:: Data extract ::
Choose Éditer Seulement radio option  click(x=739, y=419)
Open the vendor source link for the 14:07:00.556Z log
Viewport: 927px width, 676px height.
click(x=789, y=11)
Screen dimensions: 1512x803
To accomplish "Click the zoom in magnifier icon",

* * *

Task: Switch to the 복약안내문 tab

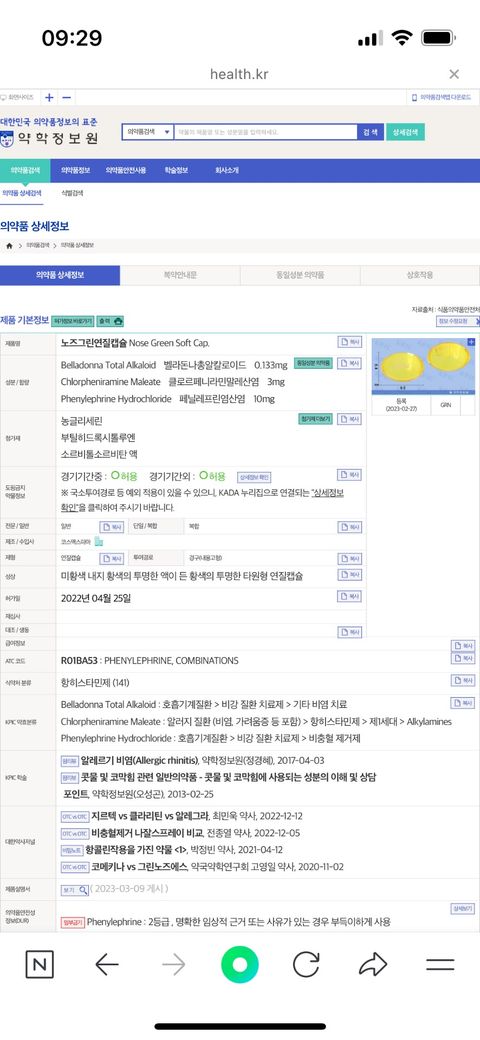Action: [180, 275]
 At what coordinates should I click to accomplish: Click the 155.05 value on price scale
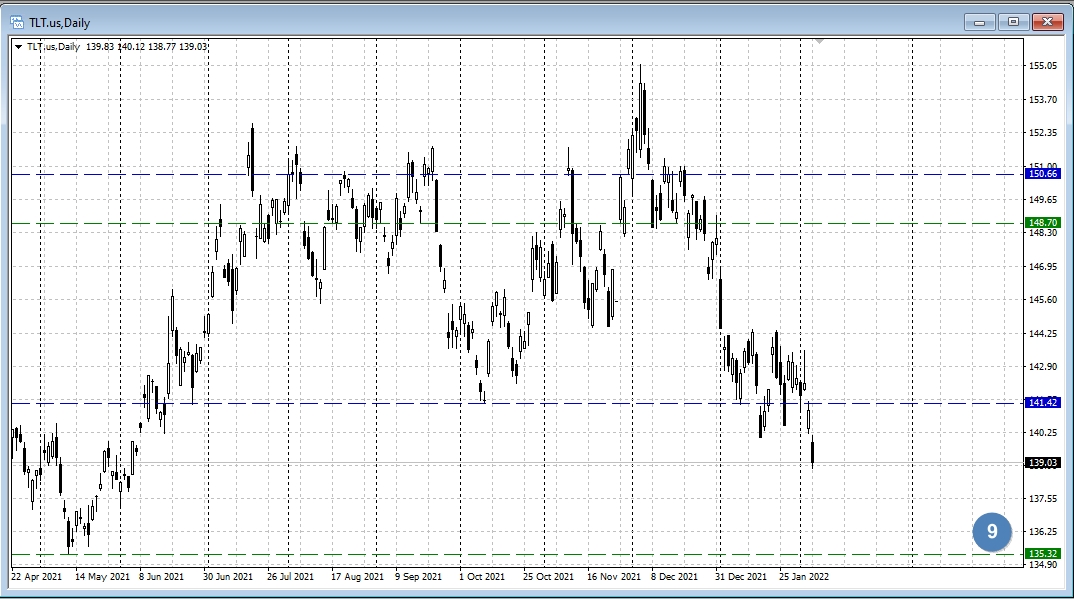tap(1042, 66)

:: What to produce ::
Print the records from the line containing "Choose Éditer Seulement" through the line containing "the zoom in", inclusive, reproducing each line exactly.

:: Worked solution ::
Choose Éditer Seulement radio option  click(x=739, y=419)
Open the vendor source link for the 14:07:00.556Z log
Viewport: 927px width, 676px height.
click(x=789, y=11)
Screen dimensions: 1512x803
To accomplish "Click the zoom in magnifier icon",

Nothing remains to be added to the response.